2 Materials and Methods
2.1 Materials and Mix Composition
Ordinary Portland cement (CEM I 52.5 N) was combined with standardized sand with a maximum particle size equal to 2 mm. To increase the flowability of the cementitious mixture, a polycarboxylic ether (PCE) with a molecular weight of approximately 4000 g/mol and 35% solids was used as a superplasticizer. The mix composition can be found in Table 1.

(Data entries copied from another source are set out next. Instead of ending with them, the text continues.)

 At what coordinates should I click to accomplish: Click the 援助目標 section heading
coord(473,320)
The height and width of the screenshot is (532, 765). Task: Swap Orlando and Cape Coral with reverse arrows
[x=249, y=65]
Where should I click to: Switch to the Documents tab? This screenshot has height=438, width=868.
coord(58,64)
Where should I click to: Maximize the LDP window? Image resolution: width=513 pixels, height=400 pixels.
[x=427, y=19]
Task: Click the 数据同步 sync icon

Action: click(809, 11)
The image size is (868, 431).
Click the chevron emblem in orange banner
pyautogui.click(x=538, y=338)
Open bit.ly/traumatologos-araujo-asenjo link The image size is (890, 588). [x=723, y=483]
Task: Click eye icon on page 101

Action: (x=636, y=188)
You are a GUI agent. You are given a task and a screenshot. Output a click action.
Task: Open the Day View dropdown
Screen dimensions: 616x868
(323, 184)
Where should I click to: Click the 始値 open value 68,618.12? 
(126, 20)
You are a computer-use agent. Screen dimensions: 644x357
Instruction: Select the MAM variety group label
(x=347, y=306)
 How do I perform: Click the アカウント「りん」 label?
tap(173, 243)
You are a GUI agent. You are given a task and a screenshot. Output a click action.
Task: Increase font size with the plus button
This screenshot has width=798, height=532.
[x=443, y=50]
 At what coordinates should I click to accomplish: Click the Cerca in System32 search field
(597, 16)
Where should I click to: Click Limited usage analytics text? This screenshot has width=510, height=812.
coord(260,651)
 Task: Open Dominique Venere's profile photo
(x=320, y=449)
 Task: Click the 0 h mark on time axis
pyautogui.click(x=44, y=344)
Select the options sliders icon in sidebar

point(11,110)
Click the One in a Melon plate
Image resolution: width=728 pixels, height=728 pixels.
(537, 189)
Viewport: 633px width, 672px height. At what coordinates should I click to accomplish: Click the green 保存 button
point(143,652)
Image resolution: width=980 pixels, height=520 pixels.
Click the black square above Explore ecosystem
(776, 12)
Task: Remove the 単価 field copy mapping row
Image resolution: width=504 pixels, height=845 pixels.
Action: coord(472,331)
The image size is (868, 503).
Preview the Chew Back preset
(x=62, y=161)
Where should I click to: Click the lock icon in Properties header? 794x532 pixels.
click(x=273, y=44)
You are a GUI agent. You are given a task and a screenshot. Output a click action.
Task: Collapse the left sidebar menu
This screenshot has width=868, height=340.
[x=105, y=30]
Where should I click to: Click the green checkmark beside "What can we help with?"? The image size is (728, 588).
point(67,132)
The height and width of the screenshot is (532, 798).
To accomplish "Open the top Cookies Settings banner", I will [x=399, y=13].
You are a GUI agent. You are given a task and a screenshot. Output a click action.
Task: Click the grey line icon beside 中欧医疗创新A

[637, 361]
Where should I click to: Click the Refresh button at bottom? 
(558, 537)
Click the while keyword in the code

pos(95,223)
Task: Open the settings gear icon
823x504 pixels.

The mix design aimed to meet 3D printing requirements, including extrudability, buildability and workability. To classify the composition as extrudable, two demands have to be fulfilled. First, the extrudability was tested by filling the 3D print apparatus and extruding one layer with a length of 300 mm. Once the mortar was expelled without blocking, segregation or bleeding, the mix composition met the first requirement. Second, the deformation of the layer after extrusion was considered. Deformations within a range of 10% were excepted. Buildability was obtained when different layers of material could be printed on top of each other and a general conclusion about the workability was made by performing Vicat tests (manual and automatic). These tests not only evaluate the yield stress of the material but also the buildup capacity as a function of time.
2.2 3D Printing Process
3D Printing Apparatus
A custom-made apparatus was used to simulate an extrusion-based 3D printing process (Fig. 1). The developed system is capable of printing up to 300 mm long concrete layers, at different speeds and different deposition rates. The nozzle of the print equipment has an elliptical shape (28 mm × 18 mm). The height of each layer is equal to 10 mm with an average layer width of 30 mm. For the purpose of this study, linear printing speeds of 1.7 cm/s and 3 cm/s were selected. The effect of a changing pressure inside the nozzle, accompanied with the different printing speeds, was not taken into account in this research.
Specimen Preparation
Sample preparation consists of filling the 3D printing apparatus and extruding material through the nozzle with a constant speed (1.7 cm/s and 3 cm/s). A single base layer, with a length of approximately 300 mm, was extruded for each specimen. After a predetermined time interval (0, 10 or 60 min), another layer was deposited on top of the previous one. In case of a zero time gap, the two layers were printed form the same batch of material. After 5 min, the material was difficult to print and therefore a fresh mortar mix was deposited on the first layer with 10 and 60 min time gap intervals. All the specimens were cured in a standardized environment (20 ± 3 °C) until the day of testing (i.e. 28 days after printing).
2.3 Surface Roughness
The surface roughness of the printed specimens was determined by the in house developed Automated Laser Measurement (ALM) technique, scanning the surface of the layers with a high precision beam, equipped with two stepping motors controlling the motion in X and Y direction. The profile measurements are used to calculate the center-line roughness (Ra) value of the printed specimens. This value is determined with an average line drawn through the profile and the center-line over a selected reference length (200 mm in Y-direction, 15 mm in X-direction), selected to include important roughness features, but exclude errors of form. Using the ALM, the Ra value can be derived with an accuracy of 7 µm. The surface roughness was measured every 5 and 50 mm in respectively X and Y direction (Fig. 2). Roughness measurements were performed for every printing speed.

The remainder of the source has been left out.